Florence Nightingale Florence Nightingale was born into a wealthy and well-connected British family at the Villa Colombaia in Florence, Italy. She was named after the city of her birth, as was her older sister (named Parthenope, the Greek name for the city of Naples).
Inspired by what she understood to be a divine calling (first experienced in 1837 at the age of 17 at Embley Park and later throughout her life), Nightingale made a commitment to nursing. This decision demonstrated a strong will on her part; it constituted a rebellion against the expected role for a woman of her status, which was to become an obedient wife. At the time, nursing was a career with a poor reputation, filled mostly by poorer women, "hangers-on" who followed the armies; they were equally likely to function as cooks. Nightingale would announce her decision to enter nursing to her family in 1845, evoking intense anger and distress from her family, particularly her mother.
Nightingale was particularly concerned with the appalling conditions of medical care for the legions of the poor and indigent. In December 1844, in response to a pauper's death in a workhouse infirmary in London that became a public scandal, she became the leading advocate for improved medical care in the infirmaries and immediately engaged the support of Charles Villiers, then president of the Poor Law Board.

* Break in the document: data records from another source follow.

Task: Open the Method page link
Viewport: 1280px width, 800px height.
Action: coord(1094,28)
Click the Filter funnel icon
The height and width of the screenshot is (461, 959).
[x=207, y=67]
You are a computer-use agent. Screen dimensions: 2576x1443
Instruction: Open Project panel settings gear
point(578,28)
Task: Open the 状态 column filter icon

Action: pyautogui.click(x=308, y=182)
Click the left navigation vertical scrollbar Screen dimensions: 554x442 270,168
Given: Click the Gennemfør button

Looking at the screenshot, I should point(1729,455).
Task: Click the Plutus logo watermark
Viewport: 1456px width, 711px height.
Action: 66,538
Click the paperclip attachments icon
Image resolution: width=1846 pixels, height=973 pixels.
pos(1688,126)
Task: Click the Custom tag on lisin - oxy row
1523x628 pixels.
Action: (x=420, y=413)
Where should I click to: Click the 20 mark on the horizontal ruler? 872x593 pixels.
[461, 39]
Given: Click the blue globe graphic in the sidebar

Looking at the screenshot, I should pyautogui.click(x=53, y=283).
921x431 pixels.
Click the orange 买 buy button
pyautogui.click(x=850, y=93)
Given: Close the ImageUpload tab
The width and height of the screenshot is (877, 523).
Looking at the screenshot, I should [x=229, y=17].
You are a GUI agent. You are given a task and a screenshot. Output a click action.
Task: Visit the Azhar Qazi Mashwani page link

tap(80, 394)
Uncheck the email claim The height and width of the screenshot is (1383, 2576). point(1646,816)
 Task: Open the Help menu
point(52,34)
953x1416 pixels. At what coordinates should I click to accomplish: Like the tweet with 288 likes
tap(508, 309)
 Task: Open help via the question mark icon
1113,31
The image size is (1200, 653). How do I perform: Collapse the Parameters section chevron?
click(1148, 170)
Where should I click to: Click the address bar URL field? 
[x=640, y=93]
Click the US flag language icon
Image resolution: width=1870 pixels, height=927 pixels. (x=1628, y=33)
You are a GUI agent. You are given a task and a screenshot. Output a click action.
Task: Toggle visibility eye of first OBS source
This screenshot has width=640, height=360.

This led to her active role in the reform of the Poor Laws, extending far beyond the provision of medical care.
In 1846 she visited Kaiserswerth, Germany, and learned more of its pioneering hospital established by Theodor Fliedner and managed by an order of Lutheran deaconesses. She was greatly impressed by the quality of medical care and by the commitment and practices of the deaconesses.
Nightingale was courted by politician and poet Richard Monckton Milnes, 1st Baron Houghton, but she rejected him, convinced that marriage would interfere with her ability to follow her calling to nursing. When in Rome in 1847, recovering from a mental breakdown precipitated by a continuing crisis of her relationship with Milnes, she met Sidney Herbert, a brilliant politician who had been Secretary at War (1845 - 1846), a position he would hold again (1852 - 1854) during the Crimean War. Herbert was already married, but he and Nightingale were immediately attracted to each other and they became life-long close friends. Herbert was instrumental in facilitating her pioneering work in Crimea and in the field of nursing, and she became a key advisor to him in his political career. In 1851 she rejected Milnes' marriage proposal, against her mother's wishes.
Nightingale's career in nursing began in earnest in 1851 when she received four months' training in Germany as a deaconess of Kaiserswerth. She undertook the training over strenuous family objections concerning the risks and social implications of such activity, and the Catholic foundations of the hospital. While at Kaiserswerth, she reported having her most important intense and compelling experience of her divine calling.
On August 12, 1853, Nightingale took a post of superintendent at the Institute for the Care of Sick Gentlewomen in Upper Harley Street, London, a position she held until October 1854. Her father had given her an annual income of ┬ú500 (roughly $50,000 in present terms) that allowed her to live comfortably and to pursue her career.